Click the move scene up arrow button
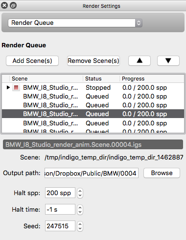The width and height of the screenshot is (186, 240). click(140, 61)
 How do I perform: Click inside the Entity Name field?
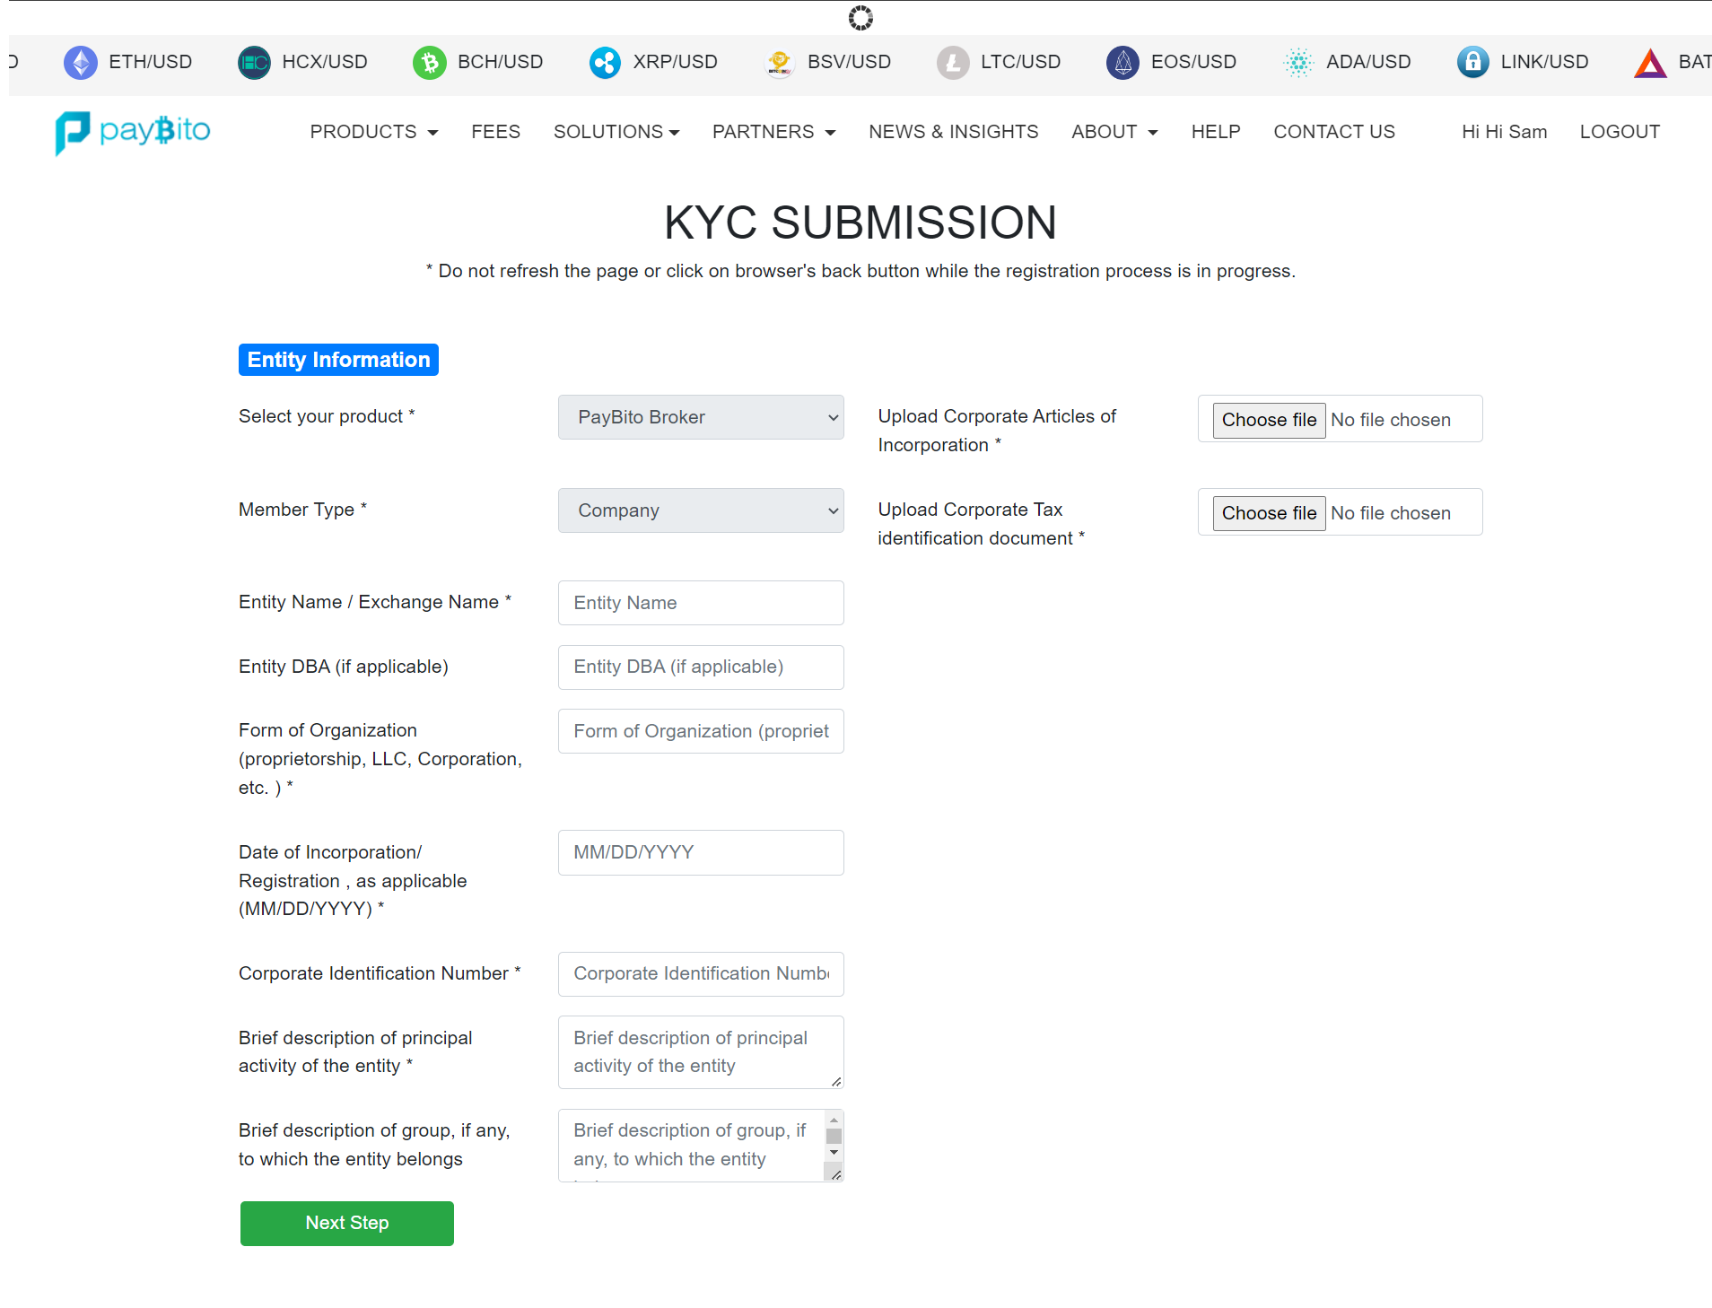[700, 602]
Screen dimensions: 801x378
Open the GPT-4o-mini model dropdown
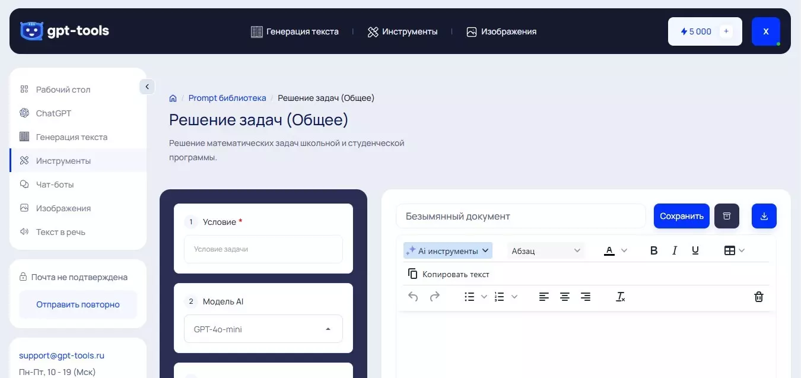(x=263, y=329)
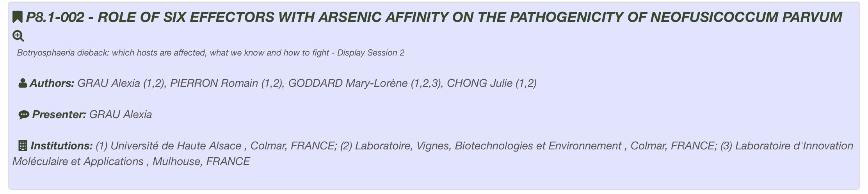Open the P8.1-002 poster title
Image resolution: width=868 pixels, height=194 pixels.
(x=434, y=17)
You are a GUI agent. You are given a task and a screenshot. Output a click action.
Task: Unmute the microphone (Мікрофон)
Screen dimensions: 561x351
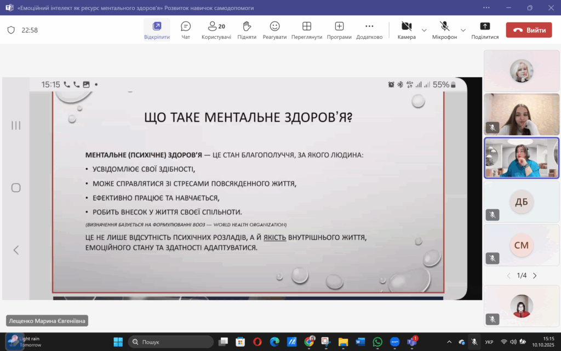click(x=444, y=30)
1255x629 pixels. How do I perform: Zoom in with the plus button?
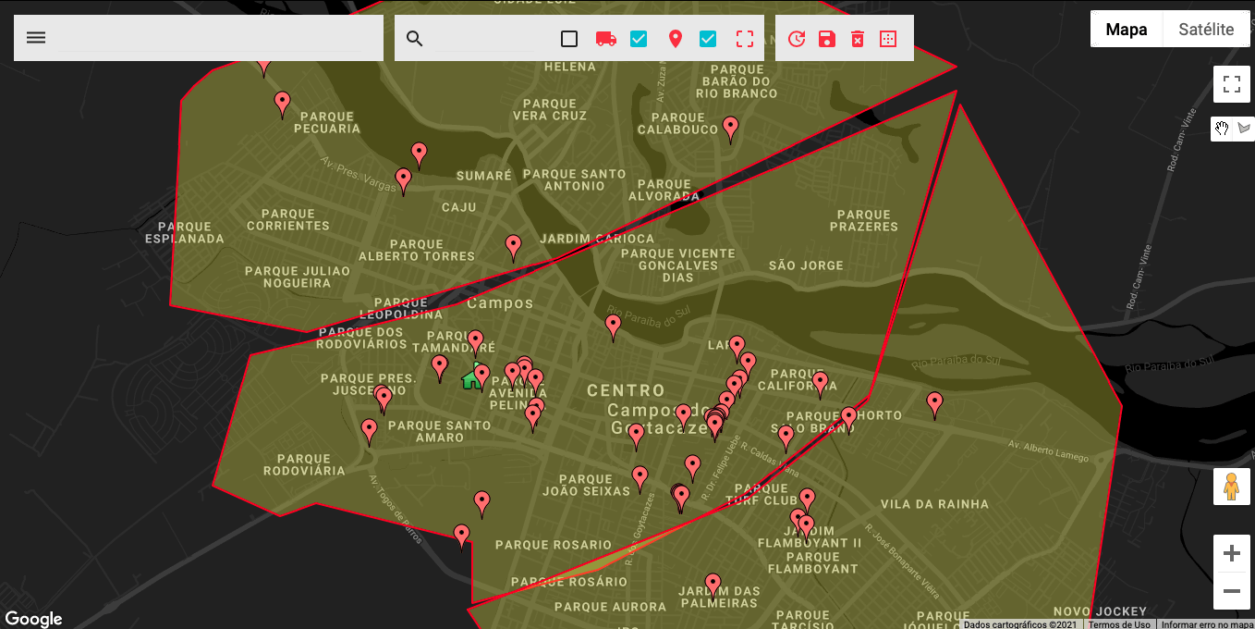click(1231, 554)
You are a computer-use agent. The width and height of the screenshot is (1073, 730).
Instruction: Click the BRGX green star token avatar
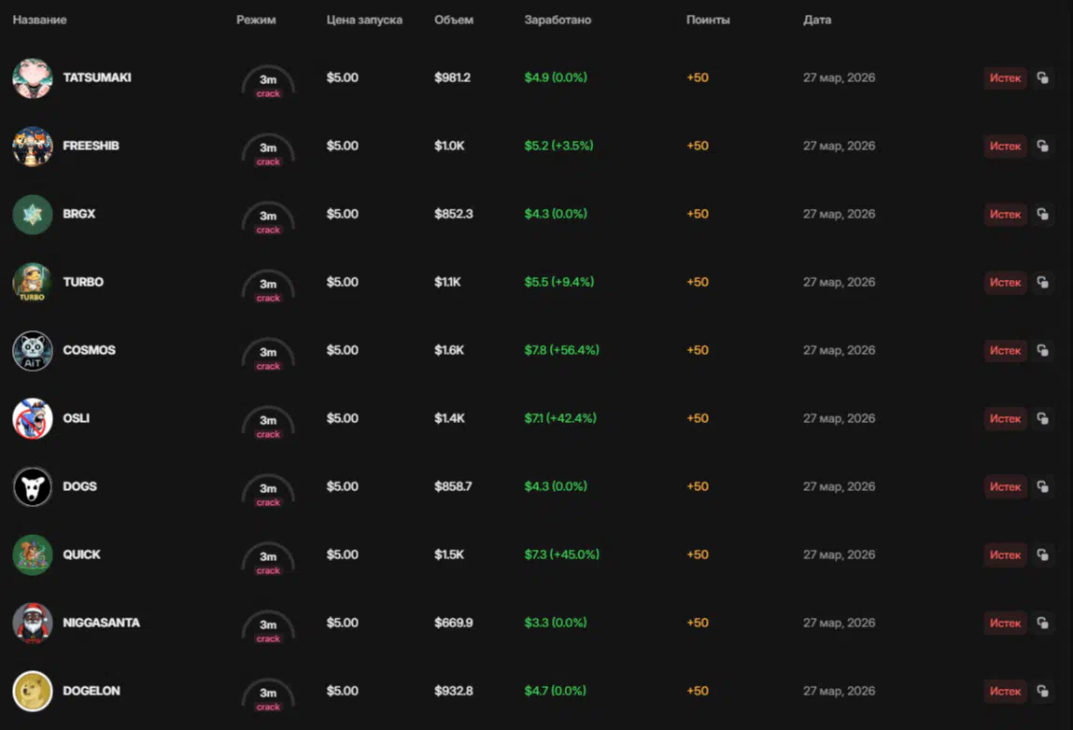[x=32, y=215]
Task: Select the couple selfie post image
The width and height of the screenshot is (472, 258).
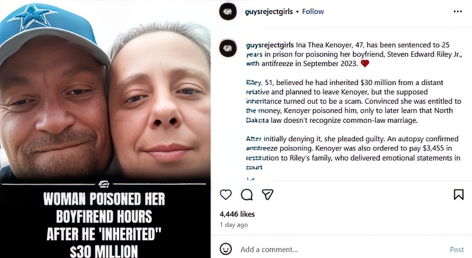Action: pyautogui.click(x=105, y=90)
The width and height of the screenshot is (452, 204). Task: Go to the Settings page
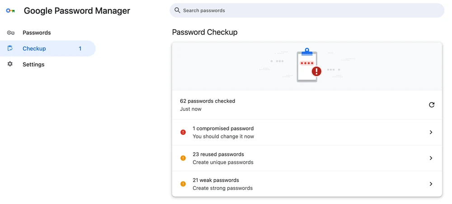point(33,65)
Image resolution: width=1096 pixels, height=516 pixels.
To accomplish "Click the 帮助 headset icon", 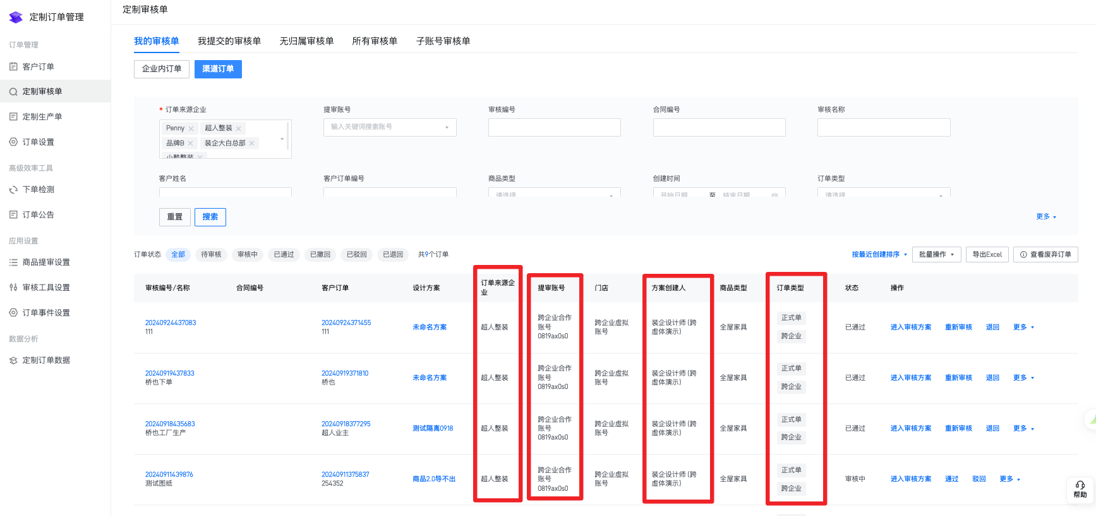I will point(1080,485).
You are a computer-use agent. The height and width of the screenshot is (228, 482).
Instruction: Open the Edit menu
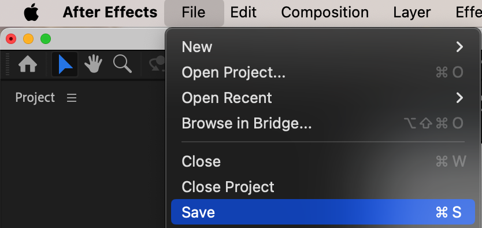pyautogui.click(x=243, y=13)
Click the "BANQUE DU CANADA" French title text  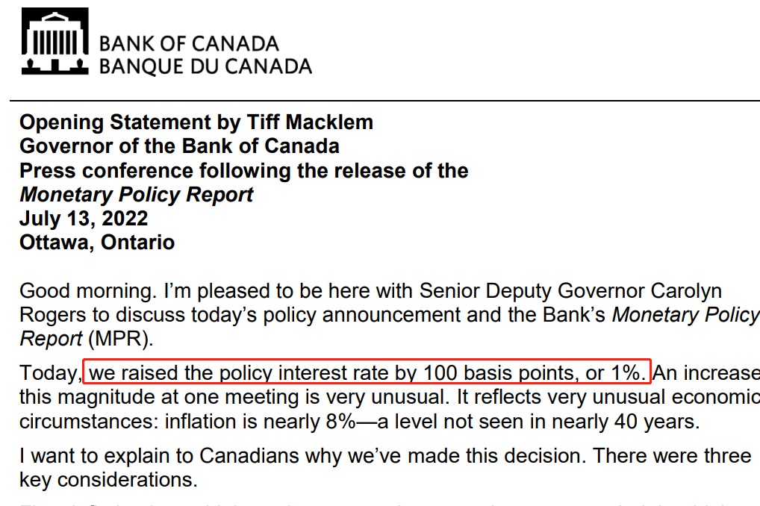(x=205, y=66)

○ ○ ○ ○

Exercise requirements. Using the listing, say how many lines include the word "agent", and add nothing else.

Output for this task. 3